# EXERCISE
The answer should be an exact repeat of the stretch of material below from the line containing "RSE (33, 1815)" through the line containing "Política de cookies (242, 2562)".
SOURCE DATA Block Start
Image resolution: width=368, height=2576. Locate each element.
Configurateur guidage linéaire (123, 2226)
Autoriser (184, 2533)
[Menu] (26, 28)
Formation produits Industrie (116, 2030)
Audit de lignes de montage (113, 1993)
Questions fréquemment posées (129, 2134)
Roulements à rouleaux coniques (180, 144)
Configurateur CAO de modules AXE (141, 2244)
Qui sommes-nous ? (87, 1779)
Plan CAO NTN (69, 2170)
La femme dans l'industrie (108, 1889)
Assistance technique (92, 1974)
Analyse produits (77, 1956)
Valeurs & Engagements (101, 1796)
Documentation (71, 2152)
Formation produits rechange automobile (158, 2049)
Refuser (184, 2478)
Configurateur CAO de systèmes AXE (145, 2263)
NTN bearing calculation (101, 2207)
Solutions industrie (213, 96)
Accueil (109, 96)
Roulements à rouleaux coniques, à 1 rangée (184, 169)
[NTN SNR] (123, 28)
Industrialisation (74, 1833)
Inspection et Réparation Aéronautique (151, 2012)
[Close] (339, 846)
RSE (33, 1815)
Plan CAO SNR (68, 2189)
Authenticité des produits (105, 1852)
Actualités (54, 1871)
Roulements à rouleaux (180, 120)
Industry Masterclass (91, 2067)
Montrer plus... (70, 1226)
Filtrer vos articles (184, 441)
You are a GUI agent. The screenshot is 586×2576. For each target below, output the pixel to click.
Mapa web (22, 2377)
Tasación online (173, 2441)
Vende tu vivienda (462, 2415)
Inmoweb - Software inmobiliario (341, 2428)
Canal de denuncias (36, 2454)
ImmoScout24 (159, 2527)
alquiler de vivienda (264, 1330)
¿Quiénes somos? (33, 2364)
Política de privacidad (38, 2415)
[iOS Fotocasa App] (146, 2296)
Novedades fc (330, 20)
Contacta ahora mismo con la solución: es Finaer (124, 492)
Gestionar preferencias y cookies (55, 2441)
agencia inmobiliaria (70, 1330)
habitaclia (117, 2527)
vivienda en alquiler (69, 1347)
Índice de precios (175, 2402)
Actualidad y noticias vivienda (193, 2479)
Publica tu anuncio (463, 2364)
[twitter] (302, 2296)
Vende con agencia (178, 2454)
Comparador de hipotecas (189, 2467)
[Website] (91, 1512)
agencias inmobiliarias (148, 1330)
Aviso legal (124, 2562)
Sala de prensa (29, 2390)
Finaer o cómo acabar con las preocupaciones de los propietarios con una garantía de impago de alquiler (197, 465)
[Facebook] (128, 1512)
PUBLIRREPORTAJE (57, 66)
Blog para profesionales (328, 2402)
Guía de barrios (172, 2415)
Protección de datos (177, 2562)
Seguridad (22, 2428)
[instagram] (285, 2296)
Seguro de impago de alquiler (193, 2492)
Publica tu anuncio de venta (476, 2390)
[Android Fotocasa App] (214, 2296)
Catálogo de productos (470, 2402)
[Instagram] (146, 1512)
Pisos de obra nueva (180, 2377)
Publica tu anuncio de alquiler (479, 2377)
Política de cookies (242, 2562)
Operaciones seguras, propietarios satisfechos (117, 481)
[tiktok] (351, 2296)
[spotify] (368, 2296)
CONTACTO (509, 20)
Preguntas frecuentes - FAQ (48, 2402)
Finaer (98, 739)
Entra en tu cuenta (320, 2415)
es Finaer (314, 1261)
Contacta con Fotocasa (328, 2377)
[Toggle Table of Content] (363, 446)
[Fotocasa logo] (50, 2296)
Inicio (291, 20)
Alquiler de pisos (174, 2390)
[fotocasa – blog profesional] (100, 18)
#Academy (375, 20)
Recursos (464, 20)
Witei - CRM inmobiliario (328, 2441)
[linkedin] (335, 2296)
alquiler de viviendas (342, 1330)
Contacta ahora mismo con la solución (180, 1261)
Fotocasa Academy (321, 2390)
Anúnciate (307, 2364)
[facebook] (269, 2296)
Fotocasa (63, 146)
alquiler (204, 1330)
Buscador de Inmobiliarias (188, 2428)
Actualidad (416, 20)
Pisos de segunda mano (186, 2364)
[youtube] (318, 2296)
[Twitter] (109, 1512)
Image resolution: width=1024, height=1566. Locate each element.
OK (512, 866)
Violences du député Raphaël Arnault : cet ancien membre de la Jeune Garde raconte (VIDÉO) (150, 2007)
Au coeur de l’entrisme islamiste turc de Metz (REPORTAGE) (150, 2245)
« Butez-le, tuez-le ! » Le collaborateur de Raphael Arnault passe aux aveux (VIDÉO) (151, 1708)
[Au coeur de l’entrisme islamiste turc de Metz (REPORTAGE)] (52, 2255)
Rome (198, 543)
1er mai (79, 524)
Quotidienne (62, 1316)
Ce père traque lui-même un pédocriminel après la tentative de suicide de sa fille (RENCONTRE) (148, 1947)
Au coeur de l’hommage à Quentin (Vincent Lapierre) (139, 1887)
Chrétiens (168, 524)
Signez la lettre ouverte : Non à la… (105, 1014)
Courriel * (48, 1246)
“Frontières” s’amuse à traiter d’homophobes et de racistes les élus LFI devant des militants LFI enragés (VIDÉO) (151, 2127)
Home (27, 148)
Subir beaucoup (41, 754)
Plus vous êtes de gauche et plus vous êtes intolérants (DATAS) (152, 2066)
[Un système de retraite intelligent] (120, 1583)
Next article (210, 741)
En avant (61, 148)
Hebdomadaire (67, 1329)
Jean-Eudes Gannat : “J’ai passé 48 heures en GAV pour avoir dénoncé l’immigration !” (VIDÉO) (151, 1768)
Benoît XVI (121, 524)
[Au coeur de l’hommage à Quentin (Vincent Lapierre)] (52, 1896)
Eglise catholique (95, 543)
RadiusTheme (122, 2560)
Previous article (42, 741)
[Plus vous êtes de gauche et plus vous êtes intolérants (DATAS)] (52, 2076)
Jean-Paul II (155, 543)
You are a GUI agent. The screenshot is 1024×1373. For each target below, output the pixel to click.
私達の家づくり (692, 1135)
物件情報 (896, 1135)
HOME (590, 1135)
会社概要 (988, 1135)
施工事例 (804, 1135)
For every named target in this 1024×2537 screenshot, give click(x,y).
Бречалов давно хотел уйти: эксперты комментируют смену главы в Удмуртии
SOURCE DATA Block End
# RESULT FOR THIS EXERCISE
RSE (33, 1815)
Plan CAO SNR (68, 2189)
Authenticité des produits (105, 1852)
Actualités (54, 1871)
Roulements à rouleaux (180, 120)
Industry Masterclass (91, 2067)
Montrer plus... (70, 1226)
Filtrer vos articles (184, 441)
You are a GUI agent. The screenshot is 586×2576. For each target below, output the pixel to click.
Mapa web (22, 2377)
Tasación online (173, 2441)
Vende tu vivienda (462, 2415)
Inmoweb - Software inmobiliario (341, 2428)
Canal de denuncias (36, 2454)
ImmoScout24 (159, 2527)
alquiler de vivienda (264, 1330)
¿Quiénes somos? (33, 2364)
Política de privacidad (38, 2415)
[iOS Fotocasa App] (146, 2296)
Novedades fc (330, 20)
Contacta ahora mismo con la solución: es Finaer (124, 492)
Gestionar preferencias y cookies (55, 2441)
agencia inmobiliaria (70, 1330)
habitaclia (117, 2527)
vivienda en alquiler (69, 1347)
Índice de precios (175, 2402)
Actualidad y noticias vivienda (193, 2479)
Publica tu anuncio (463, 2364)
[twitter] (302, 2296)
Vende con agencia (178, 2454)
Comparador de hipotecas (189, 2467)
[Website] (91, 1512)
agencias inmobiliarias (148, 1330)
Aviso legal (124, 2562)
Sala de prensa (29, 2390)
Finaer o cómo acabar con las preocupaciones de los propietarios con una garantía de impago de alquiler (197, 465)
[Facebook] (128, 1512)
PUBLIRREPORTAJE (57, 66)
Blog para profesionales (328, 2402)
Guía de barrios (172, 2415)
Protección de datos (177, 2562)
Seguridad (22, 2428)
[instagram] (285, 2296)
Seguro de impago de alquiler (193, 2492)
Publica tu anuncio de venta (476, 2390)
[Android Fotocasa App] (214, 2296)
Catálogo de productos (470, 2402)
[Instagram] (146, 1512)
Pisos de obra nueva (180, 2377)
Publica tu anuncio de alquiler (479, 2377)
Política de cookies (242, 2562)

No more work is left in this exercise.